Par requête d’appel déposée au greffe de la Cour administrative le 24 juin 2024, les époux (AB), accompagnés de leur fille mineure (C) et de leur nièce (D), ont régulièrement fait entreprendre le jugement du 21 mai 2024.
Arguments des parties A l’appui de leur appel, les appelants reprennent en substance les faits et rétroactes tels que repris ci-avant.
Pour le surplus, ils insistent sur la considération que Monsieur (A) serait journaliste opposant aux autorités russes, fondateur et rédacteur en chef du journal internet « … », et qu’il aurait dénoncé quotidiennement des dérives des forces de l'ordre et des autorités locales et aurait sans cesse lutté contre la brutalité policière et l'arbitraire judiciaire dans son pays d'origine.
3Depuis son arrivée au Luxembourg en 2018, il aurait continué à dénoncer sur ses blogs et sites en Russie les décisions des autorités de son pays d'origine.
Madame (B), quant à elle, serait militaire de réserve dans l'armée russe qu'elle aurait quittée en 2017, et elle resterait mobilisable à tout moment depuis cette date.
Les appelants font encore état de la situation en Russie à la date de la décision ministérielle litigieuse, qui aurait laissé présager une intervention militaire russe en Ukraine, ce dont le ministre aurait dû tenir compte en procédant à un examen individuel de leur demande tenant compte des faits pertinents concernant leur pays d’origine, y compris les lois y applicables.

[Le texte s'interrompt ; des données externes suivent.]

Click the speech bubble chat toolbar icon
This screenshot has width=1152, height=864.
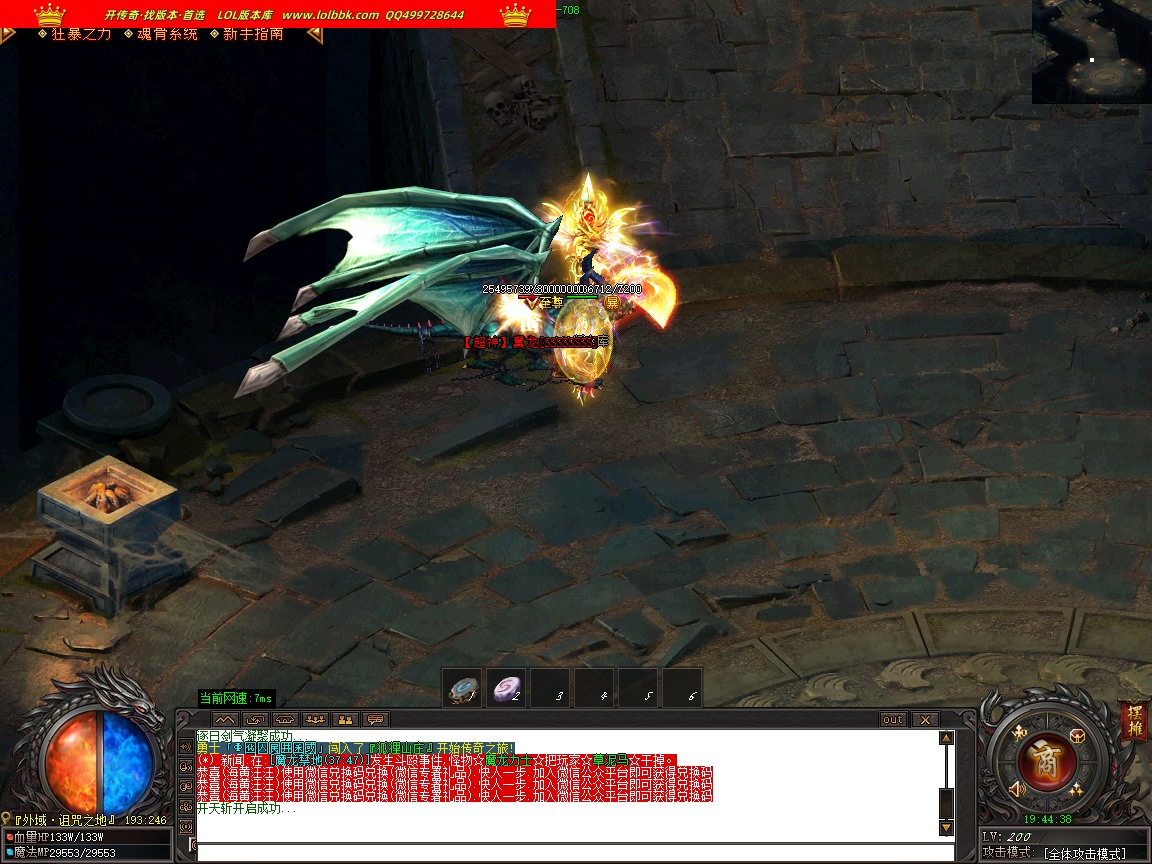point(375,719)
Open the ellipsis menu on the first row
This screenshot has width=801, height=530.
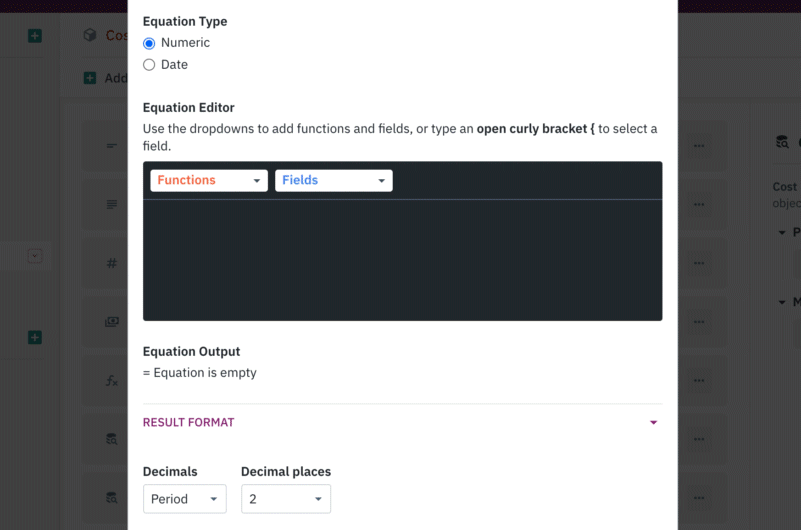pos(699,146)
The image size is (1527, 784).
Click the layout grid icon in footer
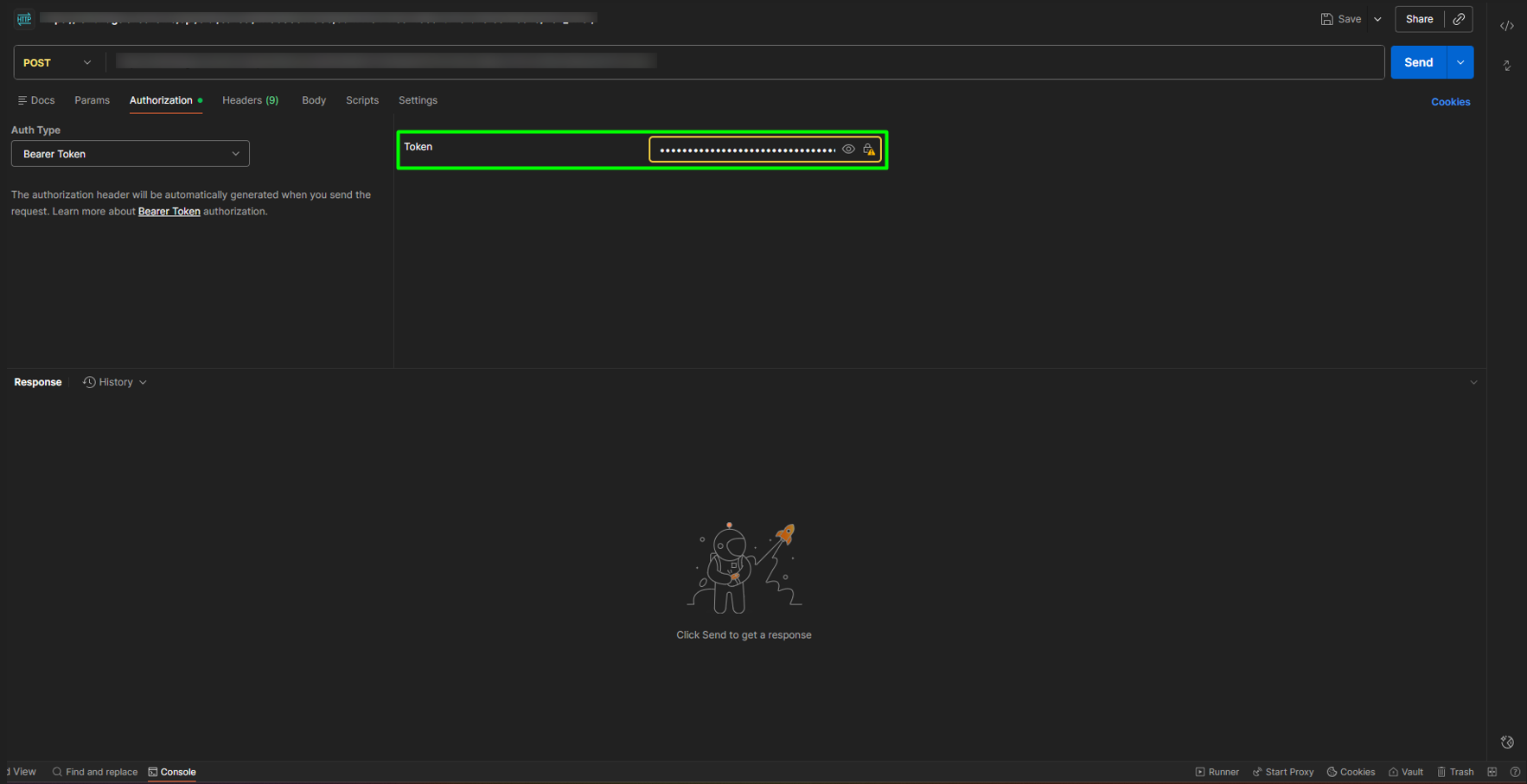(1492, 772)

En droit, ils se prévalent de l’article 125bis, paragraphes (1) et (3), de la loi du 29 août 2008 en raison d’une impossibilité de les éloigner vers la Russie au regard de la situation y ayant régné en novembre 2021, qui serait caractérisée par des violations manifestes et récurrentes des droits de l’homme, leur éloignement les exposant à des traitements inhumains et dégradants. Dès lors, la situation politique et sécuritaire en Russie en 2021 correspondrait à un élément réel et objectif rendant matériellement impossible leur éloignement, les appelants soulignant que le ministre aurait à maintes fois été informé de l’activité de l’appelant en tant que défenseur des droits de l’homme en Russie, tout en se référant à des articles que celui-ci aurait publiés, à l’aide juridique qu’il aurait apportée à des citoyens russes et à des activités de militant pour la défense des droits de l’homme qu’il aurait entreprises, ces activités lui ayant valu d’ailleurs des poursuites judiciaires.

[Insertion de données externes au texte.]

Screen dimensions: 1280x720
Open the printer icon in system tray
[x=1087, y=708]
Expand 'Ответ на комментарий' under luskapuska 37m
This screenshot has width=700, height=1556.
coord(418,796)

En tant que militant des droits de l’homme et journaliste d’opposition, il risquerait une arrestation arbitraire, à l’instar de ce qui est dénoncé par l’organisation Amnesty international dans son rapport de 2021 sur la Russie, et en tout cas des conséquences pour sa vie ou sa liberté, contraires à l’article 3 de la Convention européenne des droits de l’homme et des libertés fondamentales (CEDH). Ce risque serait d’autant plus réel au regard de la situation actuelle à la suite de l’invasion russe en Ukraine. Dès lors, un retour de l’appelant en Russie, que ce soit en 2021 ou en 2024, serait en tout état de cause contraire aux articles 125bis et 129 de la loi du 29 août 2008.

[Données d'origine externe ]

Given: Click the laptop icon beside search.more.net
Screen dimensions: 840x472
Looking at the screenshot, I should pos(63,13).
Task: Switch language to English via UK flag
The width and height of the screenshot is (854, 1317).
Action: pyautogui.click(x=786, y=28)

En second lieu, les appelants font état de la qualité de militaire de réserve qu’aurait l’appelante et font valoir que celle-ci serait mobilisable à tout moment. Ils critiquent le motif de refus opposé par le ministre à l’égard de cet élément dans sa décision du 30 mai 2022 rendue par rapport à leur seconde demande de protection internationale. A cet égard, ils expliquent que l’appelante s’était engagée dans l'armée russe et avait obéi à l'époque à sa hiérarchie pour ne pas être traitée de déserteur. Ce serait en 2017/2018 qu’elle aurait quitté l’armée. Actuellement, elle aurait le droit de manifester son opposition au conflit avec l'Ukraine et de refuser de servir ou de participer à l'effort de guerre, ce qui pourrait entraîner, pour elle, des persécutions par les autorités russes du fait de son statut d'insoumission ou de désertion.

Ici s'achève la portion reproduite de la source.